[[ Data extract, beginning ]]

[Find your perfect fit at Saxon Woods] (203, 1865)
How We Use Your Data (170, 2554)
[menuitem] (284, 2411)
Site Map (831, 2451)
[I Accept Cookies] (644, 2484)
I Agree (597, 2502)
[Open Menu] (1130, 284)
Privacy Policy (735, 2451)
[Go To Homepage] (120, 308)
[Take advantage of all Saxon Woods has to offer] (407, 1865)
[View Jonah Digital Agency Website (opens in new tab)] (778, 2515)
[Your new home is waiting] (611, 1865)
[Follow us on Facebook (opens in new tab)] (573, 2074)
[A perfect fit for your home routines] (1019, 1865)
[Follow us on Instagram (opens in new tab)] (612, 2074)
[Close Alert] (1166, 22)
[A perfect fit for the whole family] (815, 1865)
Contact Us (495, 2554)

[[ Data extract, end ]]
[[ Data extract, beginning ]]

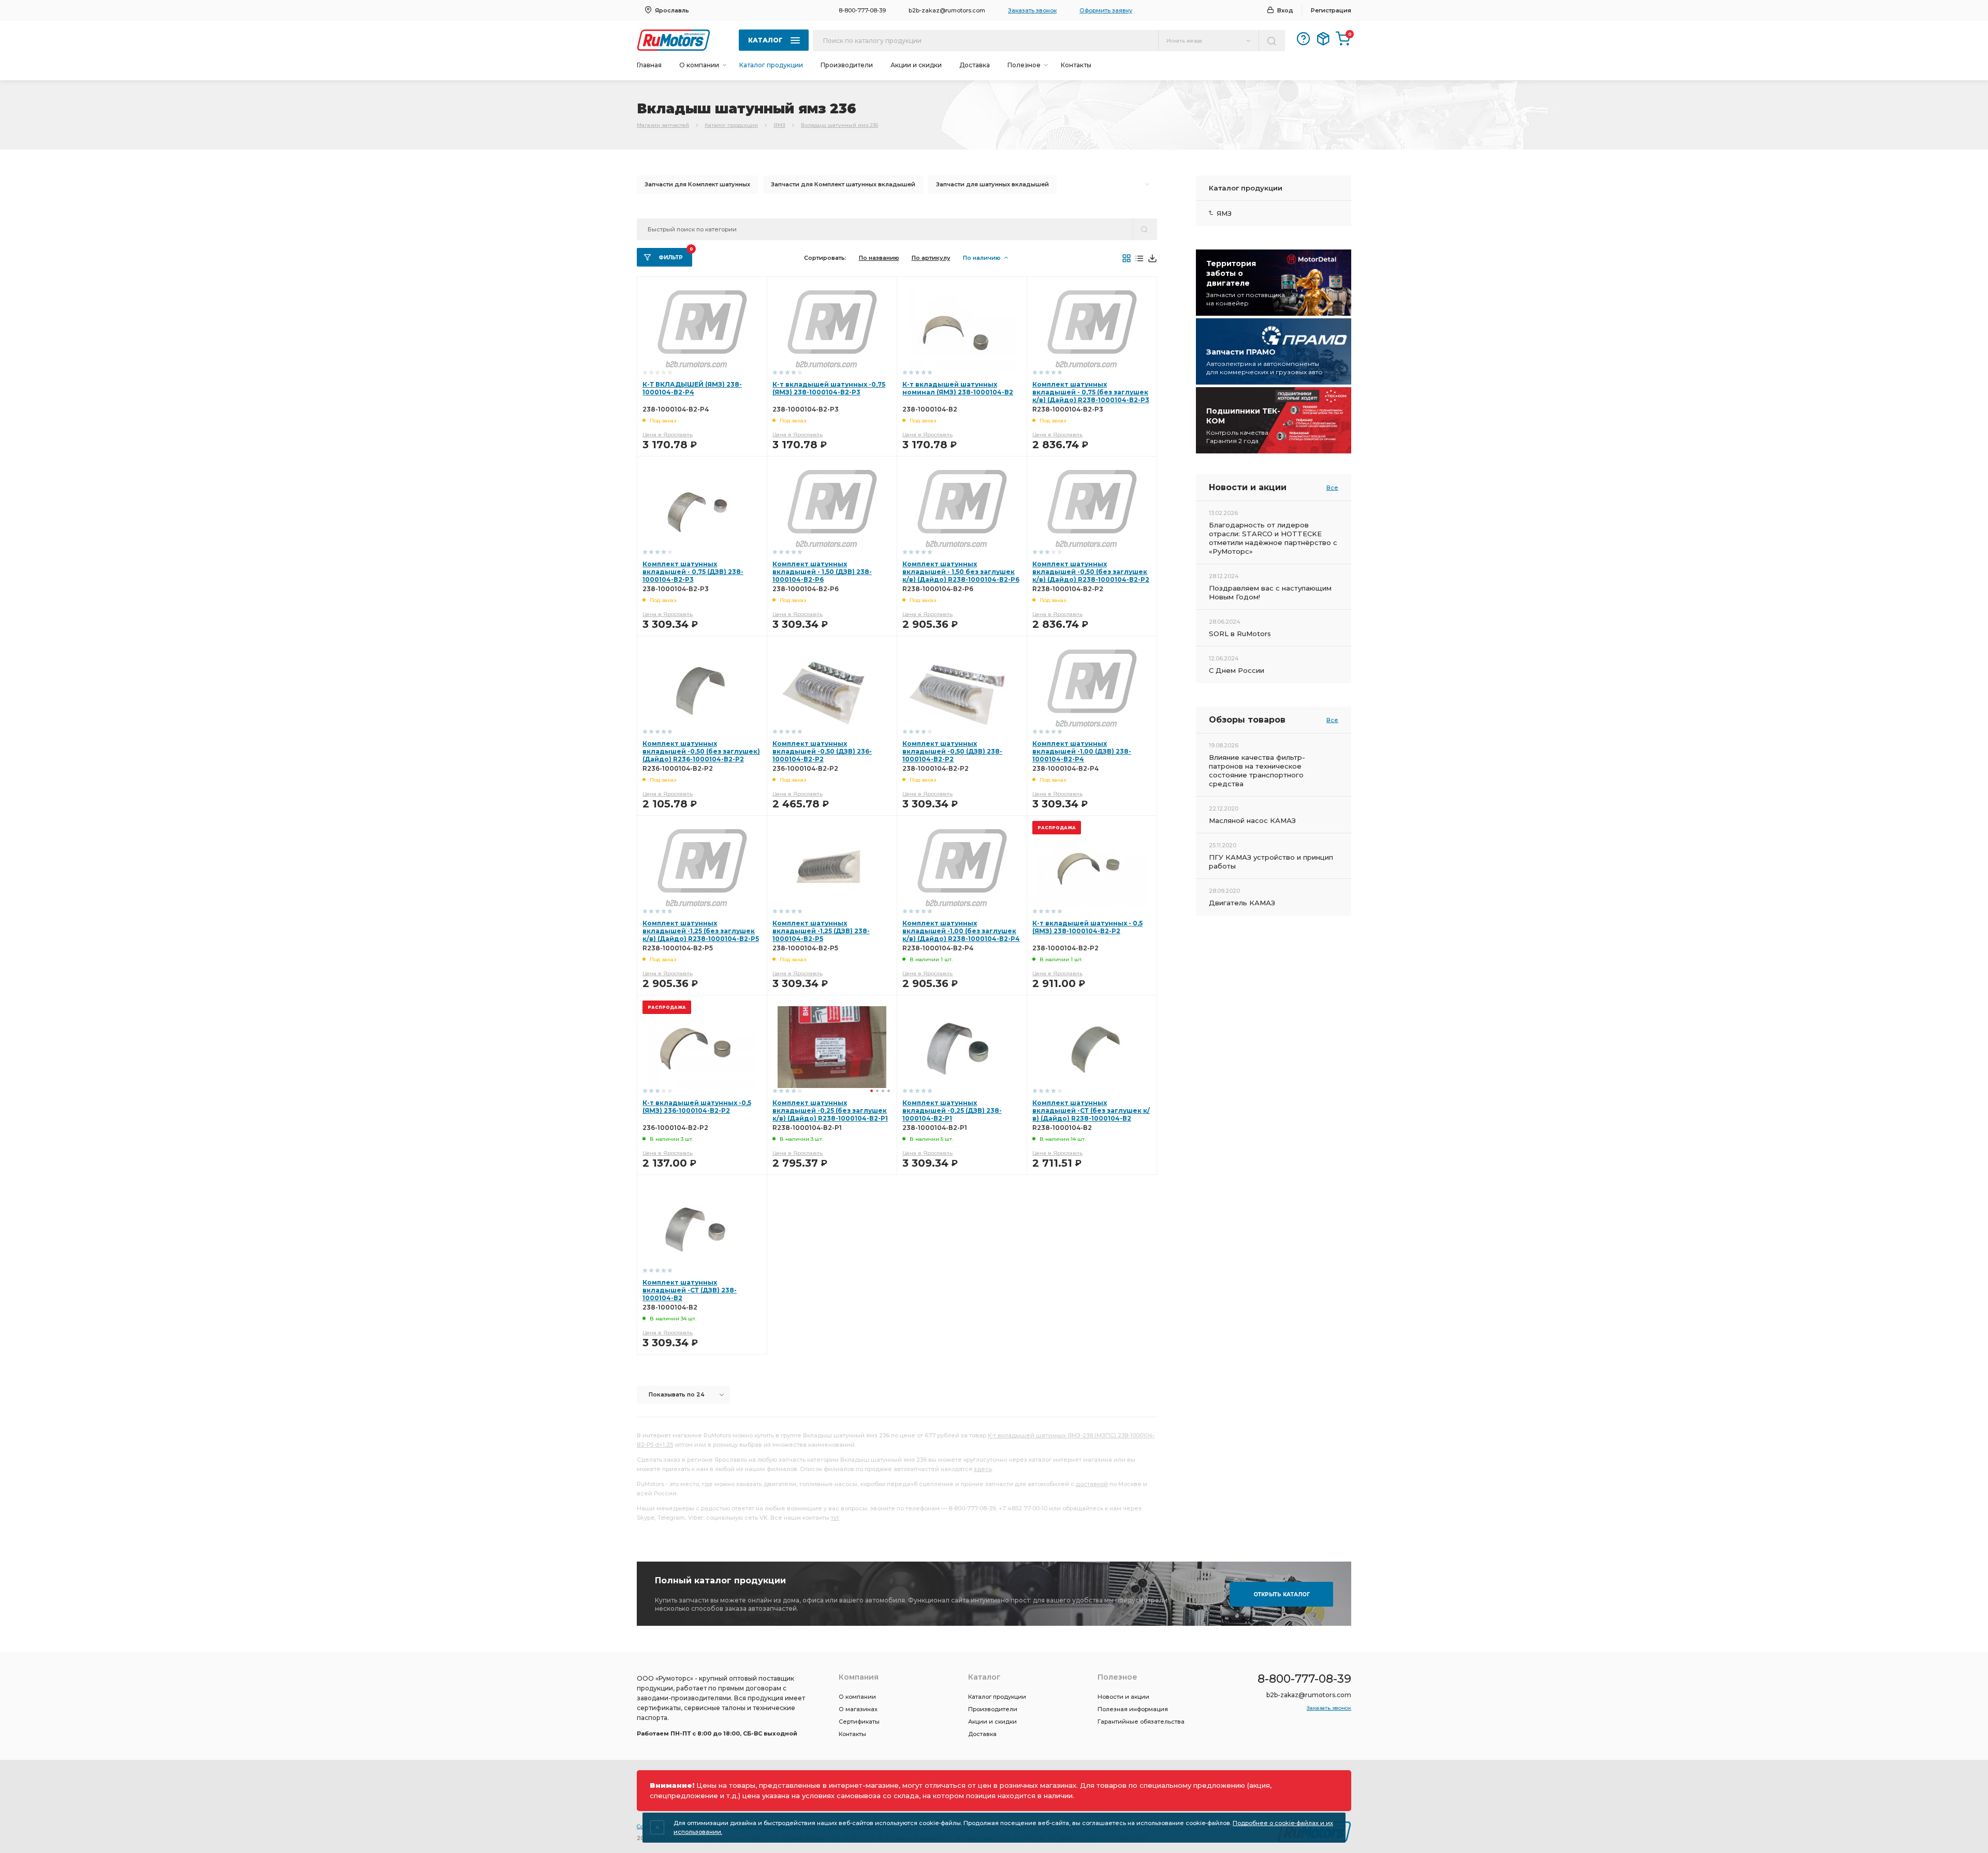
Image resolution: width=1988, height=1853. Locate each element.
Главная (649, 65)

[[ Data extract, end ]]

Prompt – Copy out all lines from the records where the word "perfect" appears.

Answer space –
[Find your perfect fit at Saxon Woods] (203, 1865)
[A perfect fit for your home routines] (1019, 1865)
[A perfect fit for the whole family] (815, 1865)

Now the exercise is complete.